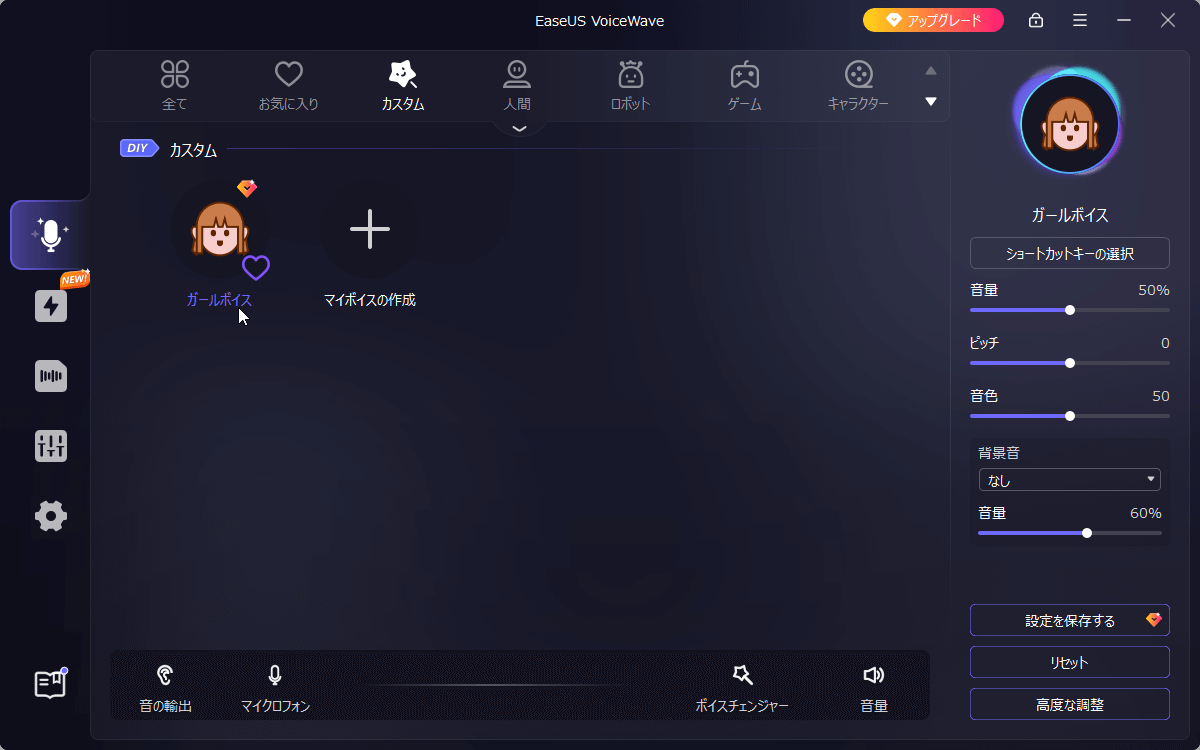Click the lock icon in title bar
The height and width of the screenshot is (750, 1200).
[x=1036, y=21]
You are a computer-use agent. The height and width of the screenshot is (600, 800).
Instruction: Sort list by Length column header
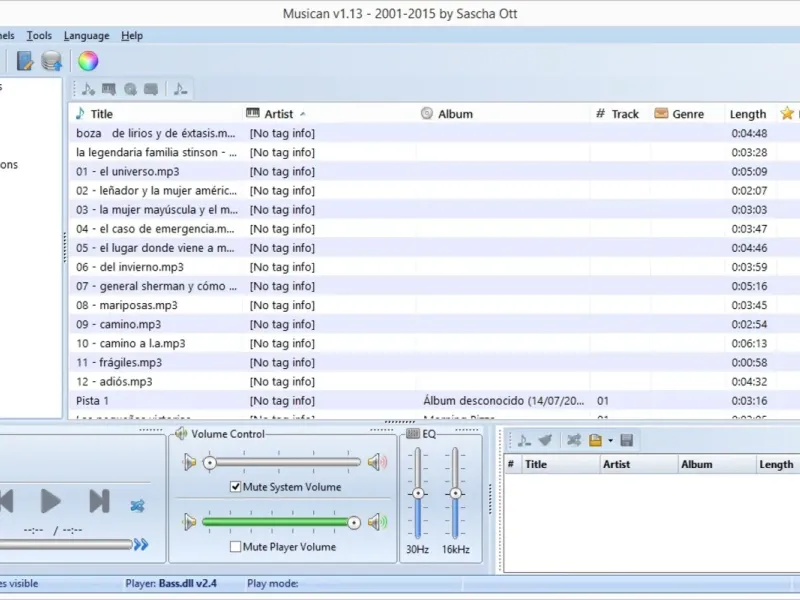(x=747, y=114)
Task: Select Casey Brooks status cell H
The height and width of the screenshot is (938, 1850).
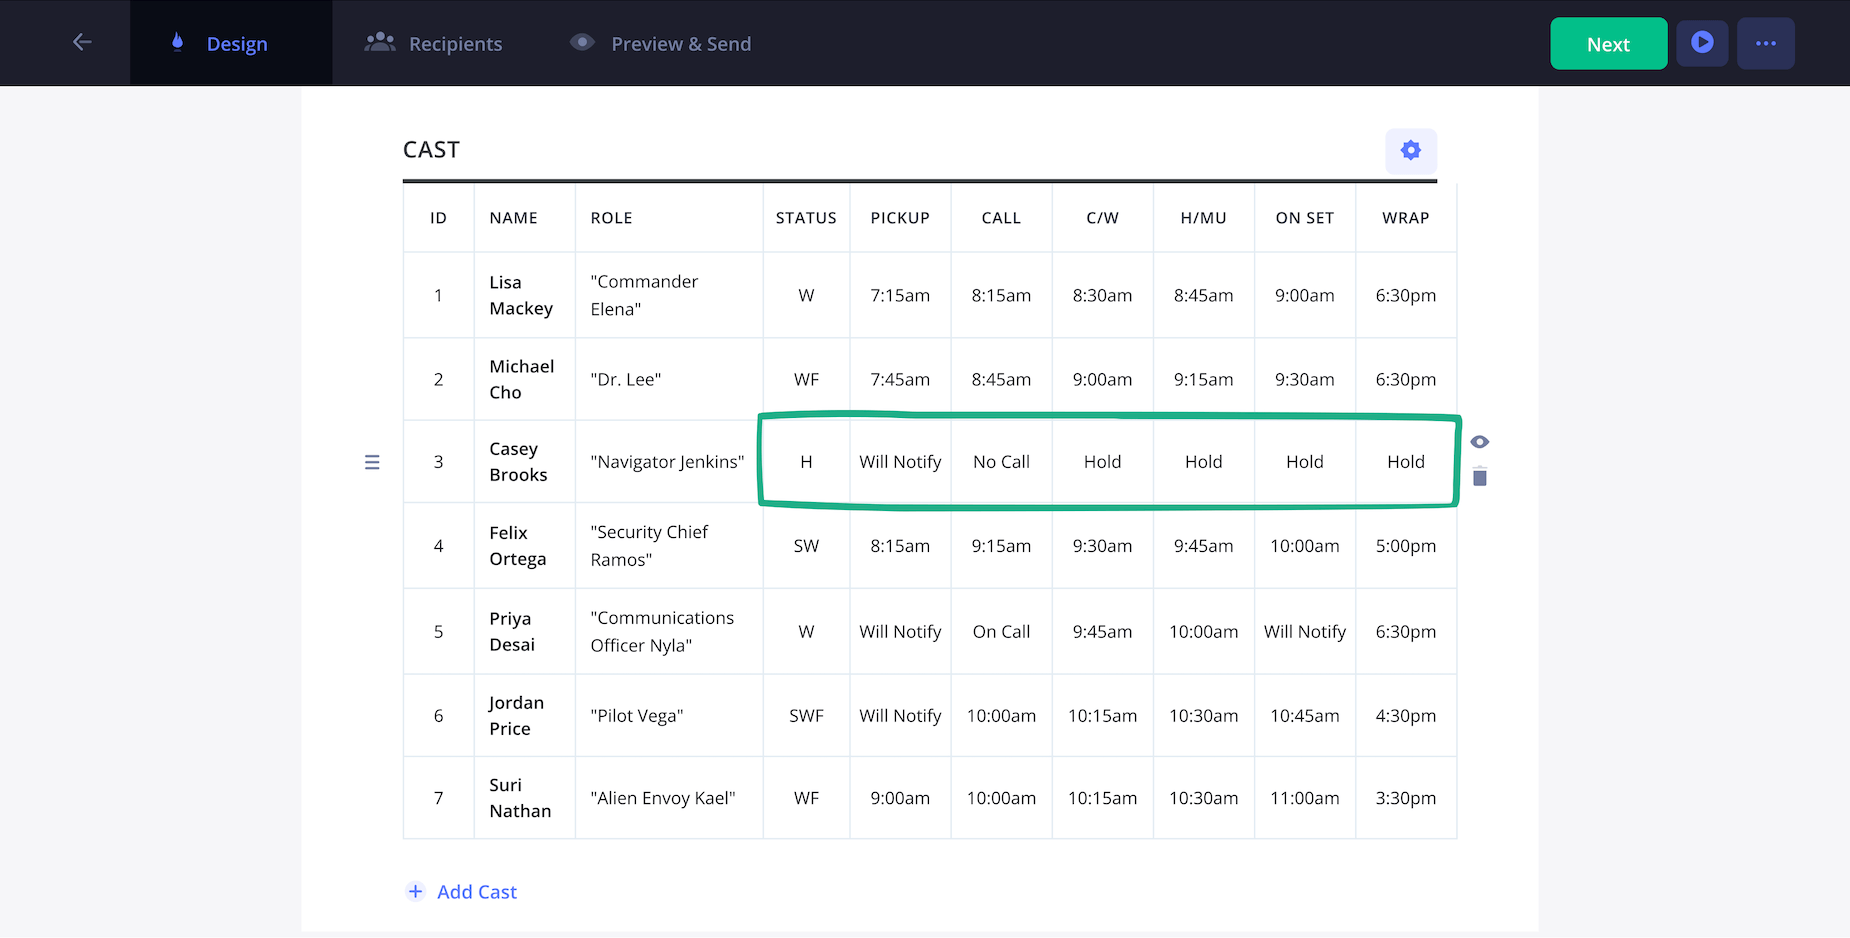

- - -

### Problem statement
Leaving out all pictures, retype exactly the lines that run from the one containing "Task: Select Casey Brooks status cell H" through the last line of the material.

### Reply
Task: Select Casey Brooks status cell H
The height and width of the screenshot is (938, 1850).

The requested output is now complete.